Vient enfin une offre de parrainage (l’occasion en revenait souvent) que l’impératrice s’est enfin décidée à faire à Louis XV, sans plus songer cette fois au dépit que peut en avoir le roi d’Angleterre. « Le roi, dit Kaunitz, a été très sensible à cette marque d’amitié de Leurs Majestés Impériales ; j’ose dire même qu’il est entré de la tendresse dans la façon dont il l’a témoigné, à moi d’abord, et ensuite à ses courtisans par lesquels tout cela m’est revenu.
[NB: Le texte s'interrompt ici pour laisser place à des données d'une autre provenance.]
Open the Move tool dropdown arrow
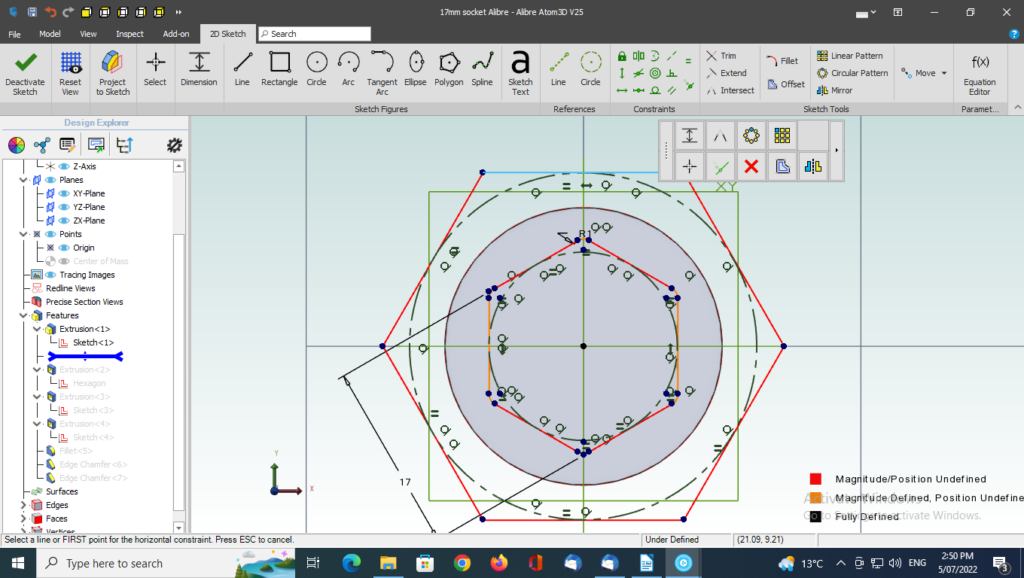1024x578 pixels. pyautogui.click(x=943, y=73)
J’ai eu occasion de causer aussi fort longtemps dans la même matinée avec Mme la marquise de Pompadour, et je lui ai dit beaucoup de choses que je suis bien aise qu’elle redise au roi. Elle m’a assuré que le roi, non seulement aimait actuellement l’impératrice, mais que même au milieu de la guerre, il avait toujours eu pour elle beaucoup d’amitié et la plus haute estime. Elle est convenue aussi avec moi que, si le roi et Sa Majesté l’impératrice pouvaient se connaître, se voir et se parler, il régnerait entre eux à jamais la confiance la plus intime et la plus parfaite[1]. »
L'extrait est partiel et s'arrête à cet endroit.